Submit your original limerick. Keep them local. Keep them clean.
Here’s two:
There once was a man from Decatur
Who blogged that no city was greater
“The schools are superb
“Better beer has no burg
“I can walk to both early and later”
DM once gave me permission
That put him in an awkward position
I wrote two limericks
With my very best schtick
Now he moderates all my submissions
Playing off internet memes
Or commenters letting of steam
Put DM in a funk ’til
a new thought he thunk
Adorn each new day with a theme.
Walmart, she wants into Decatur
Well, the people say they hate her
But Selig said yea
The Board said you may
Now we sit in traffic on N. Decatur
The community says, “We must cherish
The things that are us, or we’ll perish!”
Though we cannot agree
On just what makes us ‘we,’
It’s variety that spices the best dish.
nice!!
I bought a small hen up in Tucker.
“I’ll roast her, as soon as I pluck her.”
She started to beg,
Then laid me an egg!
I kept her. (Now who’s the sucker?)
wonderful!
Super cute, and not at all the finish I expected when I saw Tucker in the first line.
Thank you, Rebeccab, so glad someone spotted that.
Ode to DM
A most wonderful spot on the net,
Where daily our opinions we vet;
When not flaming blogs
Over children and dogs,
We’re the nicest bunch you’ve never met.
LOVE this idea! And great poems everybody.
Too seriously so many of us take
Our opinions, our thoughts, for God’s sake
I simply say when
Your skin’s feeling thin
Grab a beer, pet your dog, take a break
I am not amused and I curse Dave for suggesting this. I just wasted two hours trying to come up with a limerick that would not get me permanently banned or, worse, sued. Obviously, I was unsuccessful. Dadgummit!
No worries…if it’s too over the top or offensive, you’ll be moderated. Don’t ask me how I know.

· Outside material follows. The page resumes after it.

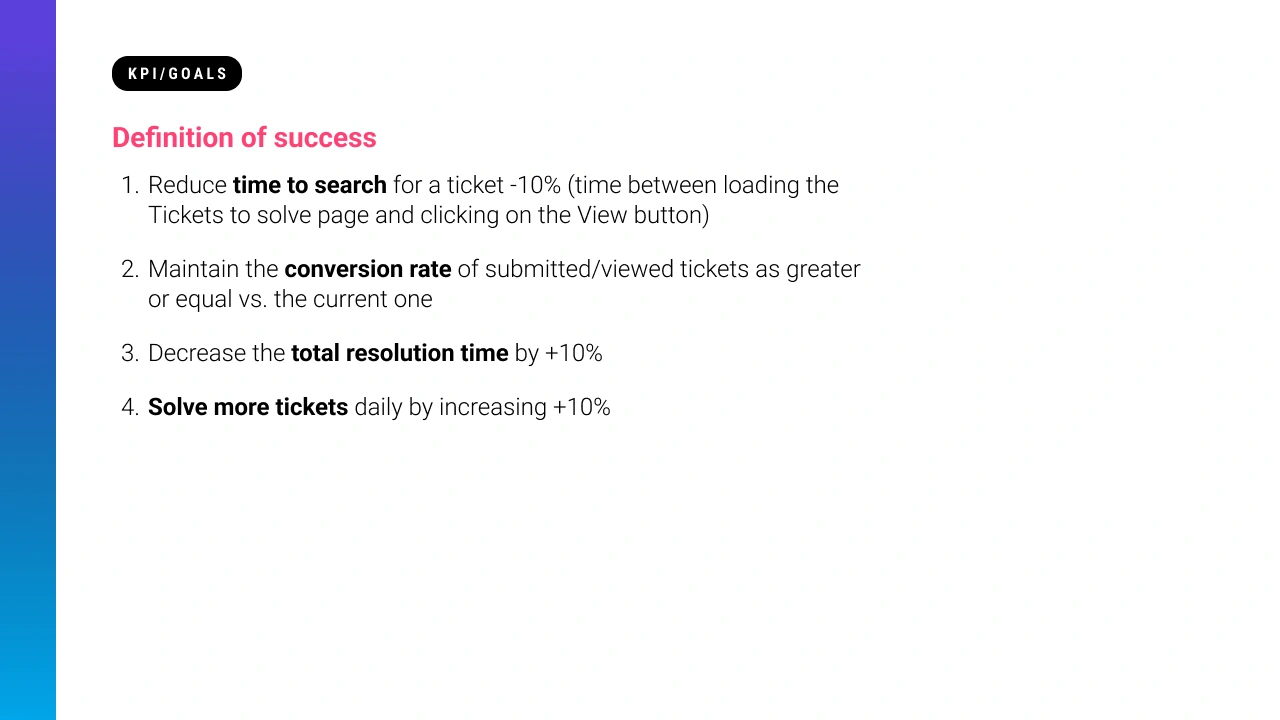1280x720 pixels.
Task: Select the "Definition of success" heading
Action: (x=244, y=138)
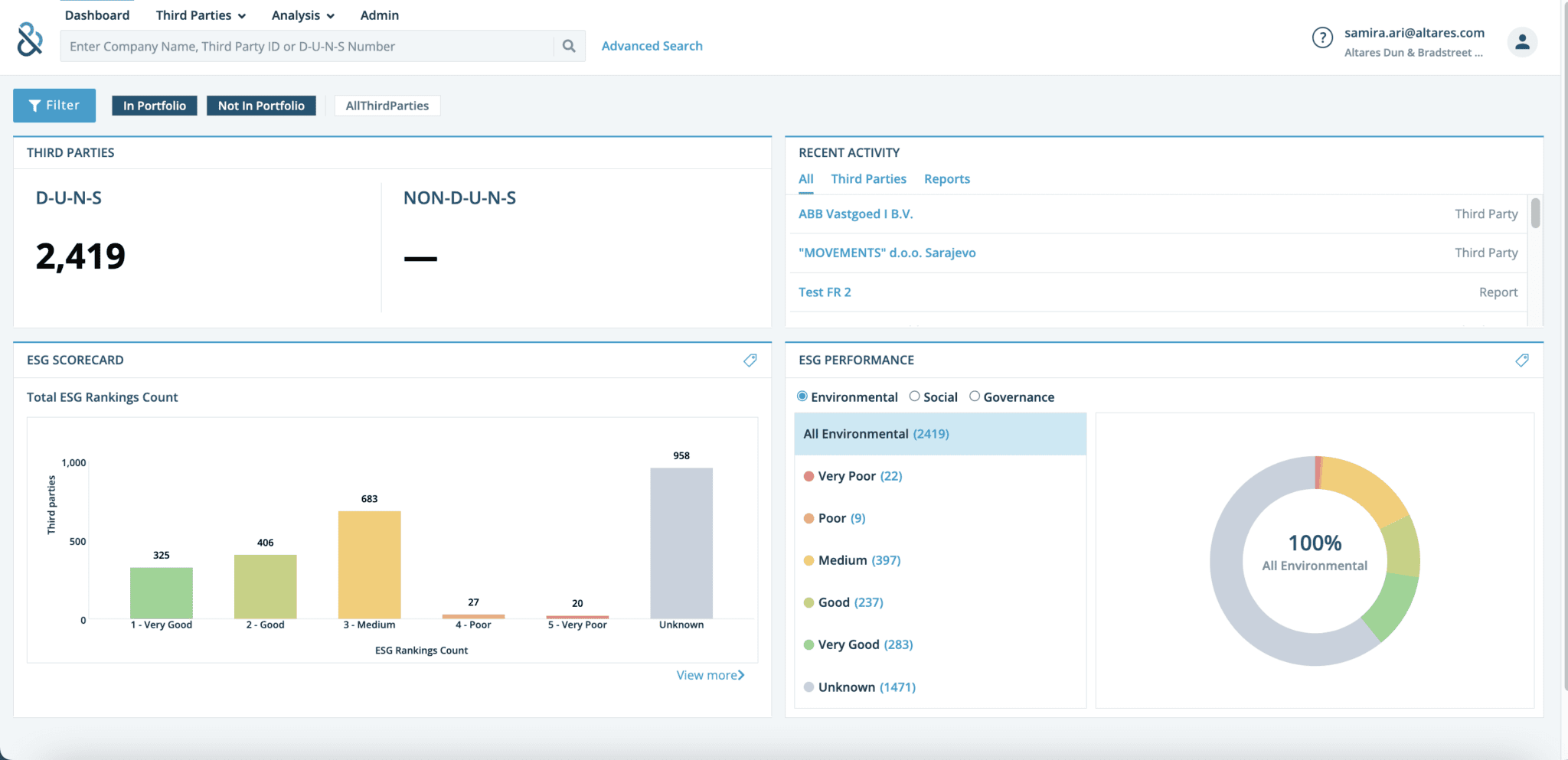
Task: Switch to Reports tab in Recent Activity
Action: (946, 179)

oh j_t…really thought you were going to hit it out of the park on this one…perhaps a cocktail would grease the creative wheels?

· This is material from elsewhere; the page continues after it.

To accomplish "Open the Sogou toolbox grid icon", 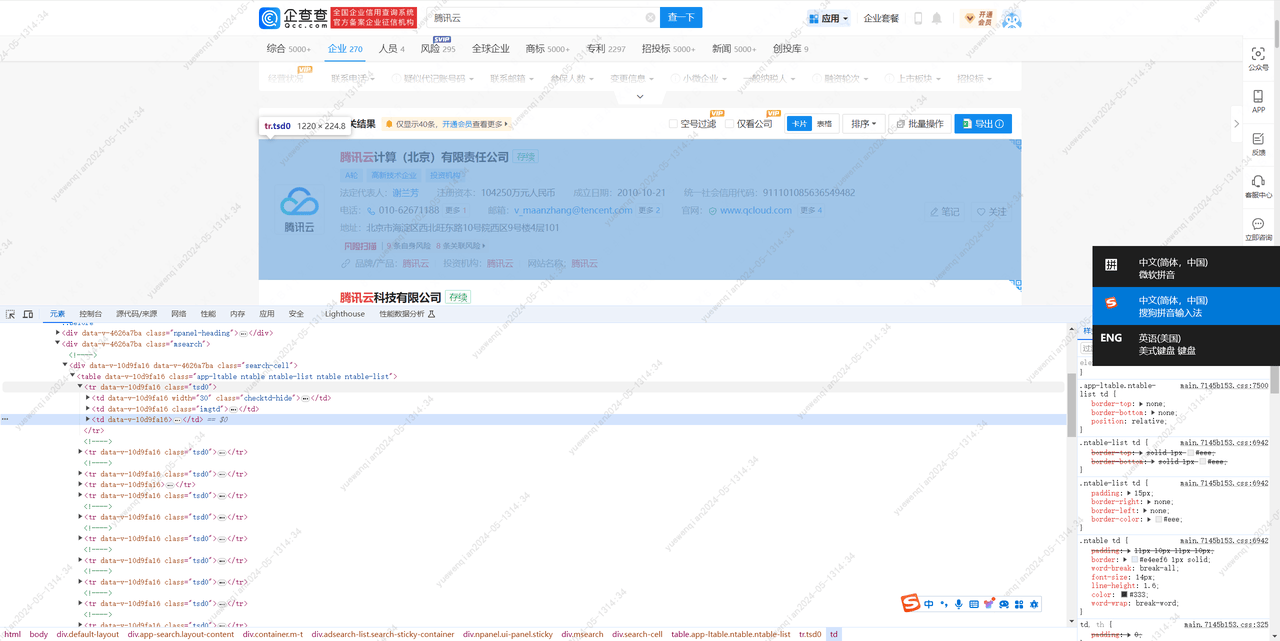I will pyautogui.click(x=1019, y=603).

Well of course a cocktail would grease the wheels. It would also guaran-damn-tee that I get censored and possibly banished! But given Keith’s reassurance, I think I’ll try that route…after I see that “judge” this afternoon…
If you need any ideas, I have heard rumors about a man from Nantucket.

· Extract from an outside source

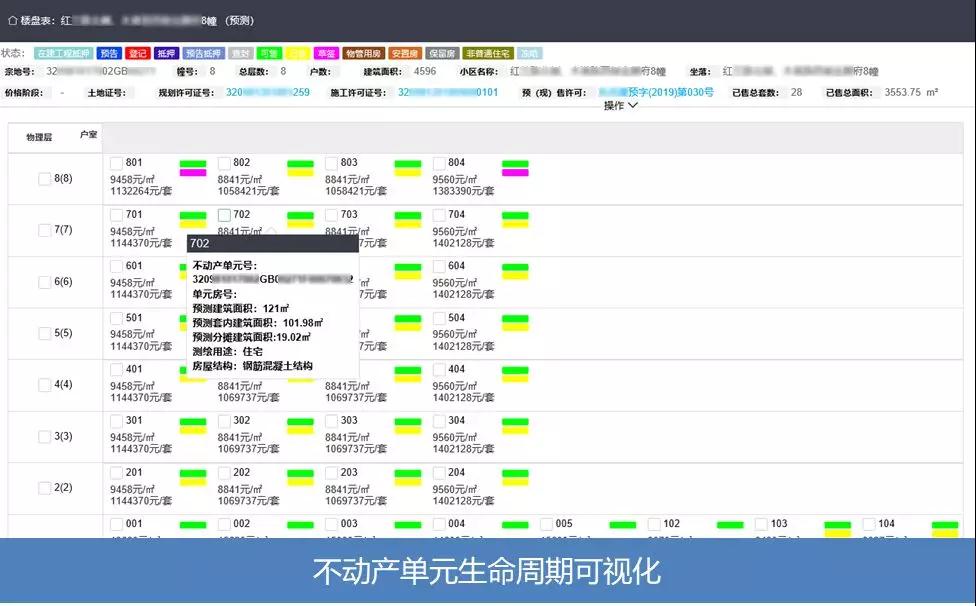Tick the checkbox for floor 8(8)
The image size is (976, 606).
click(x=44, y=179)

Excuse me, I think I already paid homage to that rhyme!
It appears i owe an apology
for a sin clear for all to see
you certainly said pluck
the original said ____
so a definite mea culpa from me
OMG, that was perfect, or so she said.
It’s the best post by far, that tonight I’ve read.
I rhymed “pluck” and “Tuck,”
You could have used “cluck.”
But enough, it is late, got to go to bed.
There once were three men from Oakhurst
Good men who had built up big thirsts
To Steinbeck’s they went
U-Joint next they were sent
And that night, these good men became worse
There once were two girls from Decatur
Who found they could openly date here
Holding hands while they walked
No heads turned, no one talked
Couldn’t tell between gayer and straighter
Meh. You shoulda worked “Subaru” in there
I’m trying to do one that proves you can rhyme with orange. How about if you work on purple?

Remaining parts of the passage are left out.